Tuesday 17 January 2017

Developing citizens for the future

The National Citizen Service (NCS) was launched in 2011. It’s a voluntary personal and social development programme for 15–17 year olds. After criticism at the time of its launch, it is a scheme which has now gathered considerable cross-party support.

Originally designed and implemented by a charity, the scheme has been supported by government funds for the last 5 years. Now, there is a National Citizen Service Bill going through Parliament to put the scheme on a secure footing.

NCS consists of courses for young people in England and Northern Ireland aged 16-17. The courses run for two to four weeks in school holidays, and are based on developing skills, confidence and social action.

Typically, groups of teenagers start with a week-long Outward Bound-type course at a rural activity centre involving physical and team-building activities. After this, they do a residential week, getting a taste of independent living and learning a variety of skills for their future. In the third, and sometimes a fourth, week, the youngsters plan and deliver a project in their local community, often to raise awareness or to fundraise for a particular scheme.

More than 75,000 young people were on the programme last year. It is planned to increase to 300,000 by 2020. They pay £50 towards it, with the rest being met by the taxpayer. More than 200 local organisations are involved in delivering the programme at local level.

I will be supporting the Bill because I think the programmes can play a significant part in developing citizens for the future.
But, as with all such initiatives, we need to be ever-vigilant in the implementation.

First, we must ensure that the scheme is open to everyone and that the most hard-to-reach youngsters – who would probably be those with the most to gain – are actively encouraged to participate. It is worrying that the proportion of NCS graduates who had been in receipt of free school meals has actually fallen since 2011, when it should have been increasing.

Second, the government is proposing a near-30% cut in support for each participant. We must ensure that the quality and breadth of the programme doesn’t fall, and that schemes include young people from diverse communities.


Thirdly, this scheme isn’t and cannot be a substitute for other youth services. The government is forcing massive cuts in local youth services which have engaged so many teenagers previously. That isn’t right.

Never mind Michael Fish…there are storms ahead

Last week, Andy Haldane, the Bank of England’s chief economist said that the failure to predict the global financial crisis was a “Michael Fish” moment for economists. (You may remember that the BBC Weatherman had dismissively rejected suggestions of a hurricane just before the most violent storms of the decade caused many £00m damage across the UK in 1987.)

Prior to the financial crisis in 2007/8, most establishment economists had simply failed to recognise the massive corruption of the sub-prime mortgage industry in the USA and the destruction its inevitable collapse would produce on global financial stability.

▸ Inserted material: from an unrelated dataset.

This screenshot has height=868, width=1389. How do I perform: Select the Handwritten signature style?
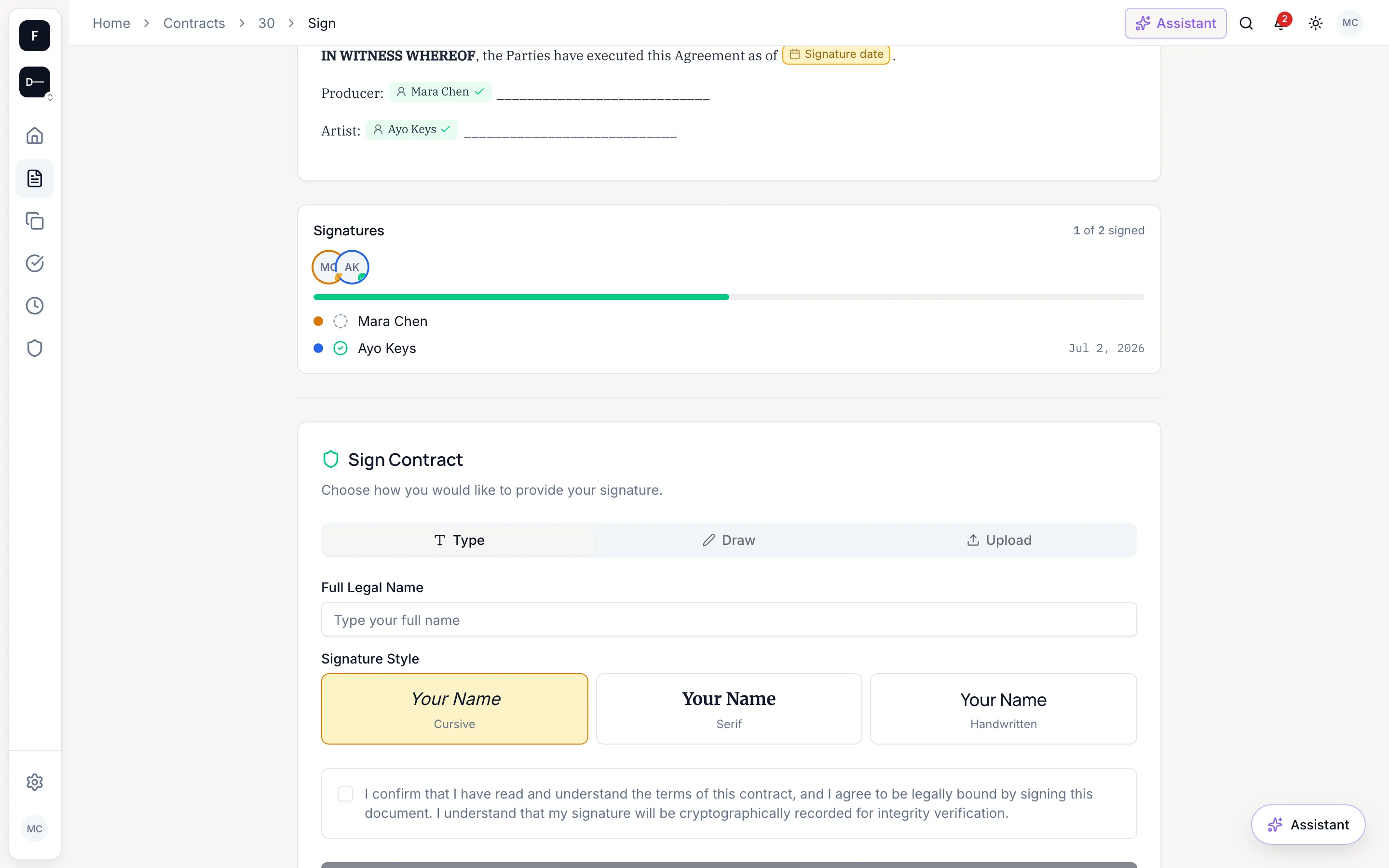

Mr Haldane was then questioned about whether, prior to last year’s referendum, the Bank had suggested a much sharper slowdown in the economy than has actually happened – another example of poor forecasting. Since the referendum, GDP growth was at a better-than-expected 0.6% between July and September. Mr Haldane suggested that this was because of consumer confidence and the housing market. He said it was “almost as though the referendum had not taken place” and that people's spending power had not been “materially dented” in 2016.

Mr Haldane then said that there were “reasonable grounds” for thinking 2017 might be a “somewhat more difficult year” for the consumer as the fall in the exchange rate began to affect prices. But he said there was “nothing inevitable” about that – it was just a “best guess”.

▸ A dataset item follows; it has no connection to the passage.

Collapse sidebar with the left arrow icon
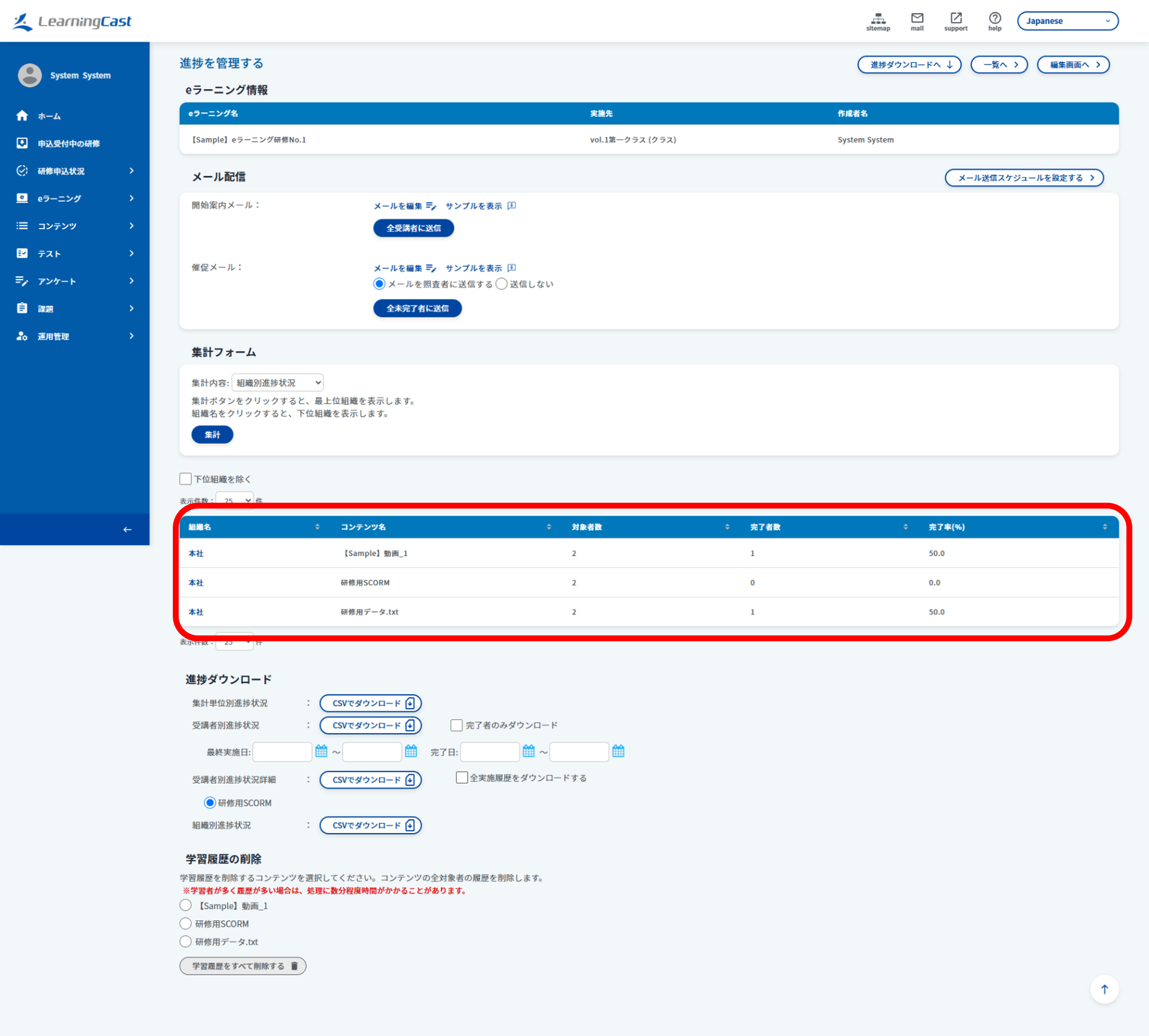1149x1036 pixels. point(127,530)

I have a nasty feeling that Mr Haldane is actually being far too optimistic in response to Brexiteer sneers and triumphalism.

Let’s just consider some facts (not speculation or forecasting) which ought to really concern us:
  • the value of the pound has fallen about 17% since June 2016. In the short-term this has boosted exports, but will inevitably increase price inflation soon.
  • unsecured consumer credit – which includes credit cards, car loans and second mortgages – grew by 11% last year to nearly £200bn. The last time it was growing at this rate and to this record level was immediately before the crash 2007/8.
  • nearly a million households – one-in-eight of all home-owners in England – are seriously struggling to meet their monthly mortgage payments of more than 35% of their total household income. 97% of those households are of working age and half have children. They have an average income of £25,000 per annum.
  • 4 in 10 adults in the UK have less than £500 (about the average weekly wage before deductions) savings
And then factor in that the government has forced through cuts, in the transfer to Universal Credit, which will see 2.5 million working families hit with an average loss of almost £2,100 a year.


It is very clear that many households are just keeping their heads above water and that even a small downturn could produce a serious deleterious outcome for many people as well as the UK economy.